ASSIGNMENT
When the word "breadcrumb" appears in a line of the data below, list that line.

EXERCISE MATERIAL

- - -

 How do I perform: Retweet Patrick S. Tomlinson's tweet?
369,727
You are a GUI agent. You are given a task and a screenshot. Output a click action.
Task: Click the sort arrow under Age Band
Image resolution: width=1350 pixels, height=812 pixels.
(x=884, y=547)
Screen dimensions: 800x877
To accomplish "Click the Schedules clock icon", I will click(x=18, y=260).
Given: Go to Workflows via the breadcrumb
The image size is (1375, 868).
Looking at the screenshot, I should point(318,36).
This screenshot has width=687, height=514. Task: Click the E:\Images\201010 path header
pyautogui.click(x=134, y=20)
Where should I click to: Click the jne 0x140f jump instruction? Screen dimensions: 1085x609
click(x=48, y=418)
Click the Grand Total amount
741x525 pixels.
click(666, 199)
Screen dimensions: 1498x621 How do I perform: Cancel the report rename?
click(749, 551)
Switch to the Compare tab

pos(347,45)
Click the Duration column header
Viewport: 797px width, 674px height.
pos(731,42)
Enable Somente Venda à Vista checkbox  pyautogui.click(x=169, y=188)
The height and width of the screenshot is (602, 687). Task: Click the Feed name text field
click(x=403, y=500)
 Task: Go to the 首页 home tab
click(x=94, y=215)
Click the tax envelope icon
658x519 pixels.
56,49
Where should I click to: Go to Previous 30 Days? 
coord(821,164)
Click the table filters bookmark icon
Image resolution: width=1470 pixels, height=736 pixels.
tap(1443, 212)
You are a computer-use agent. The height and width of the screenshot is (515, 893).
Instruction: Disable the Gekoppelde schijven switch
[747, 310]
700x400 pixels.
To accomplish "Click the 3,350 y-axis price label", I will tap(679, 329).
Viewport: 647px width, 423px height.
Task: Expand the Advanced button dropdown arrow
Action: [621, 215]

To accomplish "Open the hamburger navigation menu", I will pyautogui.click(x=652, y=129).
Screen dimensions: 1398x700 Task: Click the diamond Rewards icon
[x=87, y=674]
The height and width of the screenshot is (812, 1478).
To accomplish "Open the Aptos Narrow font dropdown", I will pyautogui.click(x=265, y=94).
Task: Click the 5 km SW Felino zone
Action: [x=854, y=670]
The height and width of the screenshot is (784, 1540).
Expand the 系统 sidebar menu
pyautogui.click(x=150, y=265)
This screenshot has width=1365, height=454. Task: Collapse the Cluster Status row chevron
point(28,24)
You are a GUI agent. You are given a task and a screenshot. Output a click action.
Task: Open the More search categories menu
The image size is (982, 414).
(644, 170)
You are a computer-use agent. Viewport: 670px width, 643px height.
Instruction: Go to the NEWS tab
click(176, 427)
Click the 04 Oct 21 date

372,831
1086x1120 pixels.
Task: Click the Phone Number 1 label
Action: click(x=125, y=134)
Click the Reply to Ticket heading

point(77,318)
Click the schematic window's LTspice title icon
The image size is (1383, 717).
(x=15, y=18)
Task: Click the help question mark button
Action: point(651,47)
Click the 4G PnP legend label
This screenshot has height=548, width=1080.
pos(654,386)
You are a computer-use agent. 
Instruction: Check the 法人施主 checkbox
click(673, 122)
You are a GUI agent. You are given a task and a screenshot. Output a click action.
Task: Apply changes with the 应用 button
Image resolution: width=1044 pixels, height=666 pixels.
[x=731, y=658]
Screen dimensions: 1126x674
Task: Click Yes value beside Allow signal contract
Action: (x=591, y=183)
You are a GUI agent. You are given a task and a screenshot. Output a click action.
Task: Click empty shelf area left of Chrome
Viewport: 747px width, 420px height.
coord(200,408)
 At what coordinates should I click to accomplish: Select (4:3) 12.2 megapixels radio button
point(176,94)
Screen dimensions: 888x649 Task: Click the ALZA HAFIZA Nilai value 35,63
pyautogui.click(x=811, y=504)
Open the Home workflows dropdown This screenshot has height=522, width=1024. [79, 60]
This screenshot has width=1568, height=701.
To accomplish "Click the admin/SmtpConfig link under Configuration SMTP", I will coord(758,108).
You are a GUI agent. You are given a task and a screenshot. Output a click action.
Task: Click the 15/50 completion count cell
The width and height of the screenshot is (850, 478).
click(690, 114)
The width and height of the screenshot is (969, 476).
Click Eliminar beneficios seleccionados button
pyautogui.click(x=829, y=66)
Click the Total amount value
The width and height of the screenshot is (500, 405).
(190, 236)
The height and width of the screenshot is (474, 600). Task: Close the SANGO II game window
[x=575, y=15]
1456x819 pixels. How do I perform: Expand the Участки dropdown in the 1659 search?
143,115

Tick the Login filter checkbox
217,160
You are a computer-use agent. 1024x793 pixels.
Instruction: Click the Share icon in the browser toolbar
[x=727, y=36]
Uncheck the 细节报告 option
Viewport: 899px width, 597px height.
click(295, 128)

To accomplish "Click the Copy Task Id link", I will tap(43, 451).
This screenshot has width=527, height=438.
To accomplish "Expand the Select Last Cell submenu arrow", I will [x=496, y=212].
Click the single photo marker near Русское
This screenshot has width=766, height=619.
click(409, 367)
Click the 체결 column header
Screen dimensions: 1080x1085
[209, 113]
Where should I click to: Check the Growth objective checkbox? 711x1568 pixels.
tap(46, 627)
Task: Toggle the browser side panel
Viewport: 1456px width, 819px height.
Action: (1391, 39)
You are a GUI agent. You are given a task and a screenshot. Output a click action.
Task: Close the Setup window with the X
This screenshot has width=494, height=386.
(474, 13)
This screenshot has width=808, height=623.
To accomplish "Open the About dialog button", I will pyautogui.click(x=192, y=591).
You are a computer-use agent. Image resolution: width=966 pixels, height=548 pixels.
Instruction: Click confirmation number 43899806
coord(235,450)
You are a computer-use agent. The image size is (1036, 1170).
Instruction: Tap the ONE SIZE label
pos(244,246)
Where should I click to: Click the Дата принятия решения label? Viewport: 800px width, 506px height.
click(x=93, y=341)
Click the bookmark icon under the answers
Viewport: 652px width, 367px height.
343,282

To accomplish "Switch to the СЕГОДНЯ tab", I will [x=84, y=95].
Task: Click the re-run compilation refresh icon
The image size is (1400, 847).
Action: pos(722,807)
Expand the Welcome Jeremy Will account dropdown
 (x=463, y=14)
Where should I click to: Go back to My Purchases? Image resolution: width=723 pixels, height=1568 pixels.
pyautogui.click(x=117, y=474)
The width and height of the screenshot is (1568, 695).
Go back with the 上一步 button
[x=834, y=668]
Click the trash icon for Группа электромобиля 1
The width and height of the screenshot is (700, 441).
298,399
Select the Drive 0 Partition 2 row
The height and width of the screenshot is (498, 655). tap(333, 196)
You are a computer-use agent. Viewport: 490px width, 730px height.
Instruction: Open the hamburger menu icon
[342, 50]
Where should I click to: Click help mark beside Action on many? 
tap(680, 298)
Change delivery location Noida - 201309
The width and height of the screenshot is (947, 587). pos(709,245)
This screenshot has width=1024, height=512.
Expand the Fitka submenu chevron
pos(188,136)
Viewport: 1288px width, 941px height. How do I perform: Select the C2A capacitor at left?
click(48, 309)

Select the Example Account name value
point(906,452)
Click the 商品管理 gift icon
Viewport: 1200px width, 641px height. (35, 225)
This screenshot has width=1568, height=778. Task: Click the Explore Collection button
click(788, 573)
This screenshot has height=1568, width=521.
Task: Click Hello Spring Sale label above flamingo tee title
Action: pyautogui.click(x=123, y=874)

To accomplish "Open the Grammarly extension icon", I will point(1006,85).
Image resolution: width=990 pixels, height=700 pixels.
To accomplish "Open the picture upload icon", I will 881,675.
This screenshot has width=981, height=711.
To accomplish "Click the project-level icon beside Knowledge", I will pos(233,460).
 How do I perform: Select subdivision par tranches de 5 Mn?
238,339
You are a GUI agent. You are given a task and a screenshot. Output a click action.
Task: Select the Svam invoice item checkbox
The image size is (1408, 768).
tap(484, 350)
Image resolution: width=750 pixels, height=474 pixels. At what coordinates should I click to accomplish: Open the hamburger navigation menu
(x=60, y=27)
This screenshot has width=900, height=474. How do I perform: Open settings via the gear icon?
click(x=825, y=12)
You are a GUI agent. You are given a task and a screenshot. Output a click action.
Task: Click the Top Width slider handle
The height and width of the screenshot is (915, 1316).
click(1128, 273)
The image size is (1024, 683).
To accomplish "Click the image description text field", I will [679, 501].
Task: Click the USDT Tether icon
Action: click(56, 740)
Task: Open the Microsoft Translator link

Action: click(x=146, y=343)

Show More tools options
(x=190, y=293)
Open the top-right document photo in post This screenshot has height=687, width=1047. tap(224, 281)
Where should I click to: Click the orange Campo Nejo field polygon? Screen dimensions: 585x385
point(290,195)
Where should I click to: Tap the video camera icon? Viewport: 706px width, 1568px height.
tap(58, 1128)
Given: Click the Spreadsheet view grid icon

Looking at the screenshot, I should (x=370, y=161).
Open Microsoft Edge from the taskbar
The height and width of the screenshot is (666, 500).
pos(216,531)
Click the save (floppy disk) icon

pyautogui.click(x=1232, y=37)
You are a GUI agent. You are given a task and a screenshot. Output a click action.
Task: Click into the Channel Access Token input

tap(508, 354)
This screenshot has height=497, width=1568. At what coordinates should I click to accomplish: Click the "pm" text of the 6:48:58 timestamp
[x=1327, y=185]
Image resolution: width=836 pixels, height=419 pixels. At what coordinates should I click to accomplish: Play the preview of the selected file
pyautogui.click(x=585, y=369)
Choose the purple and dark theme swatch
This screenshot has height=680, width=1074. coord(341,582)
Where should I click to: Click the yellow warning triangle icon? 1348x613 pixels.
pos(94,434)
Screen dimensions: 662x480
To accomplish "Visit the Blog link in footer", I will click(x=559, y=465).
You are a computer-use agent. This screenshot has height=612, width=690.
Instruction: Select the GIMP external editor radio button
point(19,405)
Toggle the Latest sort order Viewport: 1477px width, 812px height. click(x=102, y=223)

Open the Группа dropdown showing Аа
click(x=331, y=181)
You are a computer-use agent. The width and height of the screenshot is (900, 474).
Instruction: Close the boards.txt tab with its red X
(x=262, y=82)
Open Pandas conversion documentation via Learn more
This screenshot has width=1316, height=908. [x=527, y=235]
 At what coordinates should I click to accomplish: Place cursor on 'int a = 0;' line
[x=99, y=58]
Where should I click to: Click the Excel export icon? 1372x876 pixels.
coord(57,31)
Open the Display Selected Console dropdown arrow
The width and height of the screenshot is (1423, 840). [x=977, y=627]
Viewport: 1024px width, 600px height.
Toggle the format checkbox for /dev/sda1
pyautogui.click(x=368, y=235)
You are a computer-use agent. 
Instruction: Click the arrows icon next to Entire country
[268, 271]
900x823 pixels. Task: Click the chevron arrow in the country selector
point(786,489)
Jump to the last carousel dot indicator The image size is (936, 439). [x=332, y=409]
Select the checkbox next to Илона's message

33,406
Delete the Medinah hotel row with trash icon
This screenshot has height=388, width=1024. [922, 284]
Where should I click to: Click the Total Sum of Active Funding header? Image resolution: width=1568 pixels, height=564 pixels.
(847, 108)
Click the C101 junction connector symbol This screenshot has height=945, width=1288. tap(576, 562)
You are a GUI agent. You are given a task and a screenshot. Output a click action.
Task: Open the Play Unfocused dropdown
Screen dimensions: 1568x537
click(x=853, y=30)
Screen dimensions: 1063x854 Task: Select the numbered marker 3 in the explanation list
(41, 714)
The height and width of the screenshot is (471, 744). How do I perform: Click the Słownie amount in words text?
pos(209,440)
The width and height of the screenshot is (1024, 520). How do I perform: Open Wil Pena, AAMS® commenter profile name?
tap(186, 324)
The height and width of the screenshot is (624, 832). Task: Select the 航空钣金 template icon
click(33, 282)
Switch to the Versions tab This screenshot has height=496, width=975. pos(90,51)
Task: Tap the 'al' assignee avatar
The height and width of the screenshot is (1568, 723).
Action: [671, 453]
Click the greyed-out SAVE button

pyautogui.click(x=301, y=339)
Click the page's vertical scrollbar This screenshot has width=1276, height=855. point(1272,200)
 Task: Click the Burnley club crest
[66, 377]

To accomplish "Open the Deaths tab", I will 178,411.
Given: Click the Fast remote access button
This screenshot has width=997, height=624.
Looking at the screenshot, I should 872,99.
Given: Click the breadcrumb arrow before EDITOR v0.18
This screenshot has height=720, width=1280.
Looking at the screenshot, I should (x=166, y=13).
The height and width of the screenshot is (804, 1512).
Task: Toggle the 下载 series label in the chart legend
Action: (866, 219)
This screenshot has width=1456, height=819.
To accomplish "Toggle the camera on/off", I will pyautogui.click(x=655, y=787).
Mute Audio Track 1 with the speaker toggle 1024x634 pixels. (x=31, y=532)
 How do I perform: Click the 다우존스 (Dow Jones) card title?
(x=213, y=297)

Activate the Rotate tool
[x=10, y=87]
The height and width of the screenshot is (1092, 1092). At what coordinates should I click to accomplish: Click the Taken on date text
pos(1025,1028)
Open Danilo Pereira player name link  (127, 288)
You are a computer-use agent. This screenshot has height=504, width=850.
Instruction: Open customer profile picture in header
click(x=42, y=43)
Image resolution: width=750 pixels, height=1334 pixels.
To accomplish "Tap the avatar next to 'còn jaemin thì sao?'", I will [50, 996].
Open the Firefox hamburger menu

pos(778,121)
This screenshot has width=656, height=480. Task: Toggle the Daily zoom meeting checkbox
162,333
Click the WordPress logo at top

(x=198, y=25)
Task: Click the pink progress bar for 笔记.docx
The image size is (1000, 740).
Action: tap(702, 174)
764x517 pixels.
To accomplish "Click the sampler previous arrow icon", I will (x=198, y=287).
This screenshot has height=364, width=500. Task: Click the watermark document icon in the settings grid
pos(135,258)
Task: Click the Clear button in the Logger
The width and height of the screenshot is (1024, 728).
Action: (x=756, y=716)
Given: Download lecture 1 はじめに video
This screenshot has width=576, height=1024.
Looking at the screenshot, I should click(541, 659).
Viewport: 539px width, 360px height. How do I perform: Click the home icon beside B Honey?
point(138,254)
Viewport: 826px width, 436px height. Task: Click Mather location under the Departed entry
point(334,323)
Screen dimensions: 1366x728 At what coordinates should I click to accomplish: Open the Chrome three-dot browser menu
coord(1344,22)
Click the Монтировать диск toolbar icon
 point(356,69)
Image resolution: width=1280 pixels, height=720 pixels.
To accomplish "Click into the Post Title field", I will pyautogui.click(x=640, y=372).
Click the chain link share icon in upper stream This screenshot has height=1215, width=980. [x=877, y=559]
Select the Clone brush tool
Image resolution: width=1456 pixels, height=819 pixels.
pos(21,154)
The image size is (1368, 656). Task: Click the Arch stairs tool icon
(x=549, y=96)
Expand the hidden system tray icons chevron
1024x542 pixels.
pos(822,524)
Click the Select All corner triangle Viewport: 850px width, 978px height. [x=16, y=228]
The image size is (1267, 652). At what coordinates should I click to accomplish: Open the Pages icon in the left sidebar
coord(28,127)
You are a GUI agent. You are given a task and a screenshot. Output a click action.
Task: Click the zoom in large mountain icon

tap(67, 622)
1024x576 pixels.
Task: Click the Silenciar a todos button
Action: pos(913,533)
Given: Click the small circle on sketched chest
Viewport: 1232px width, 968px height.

- - -

TASK ANSWER
Given: Go to Workflows via the breadcrumb
Given: Click the breadcrumb arrow before EDITOR v0.18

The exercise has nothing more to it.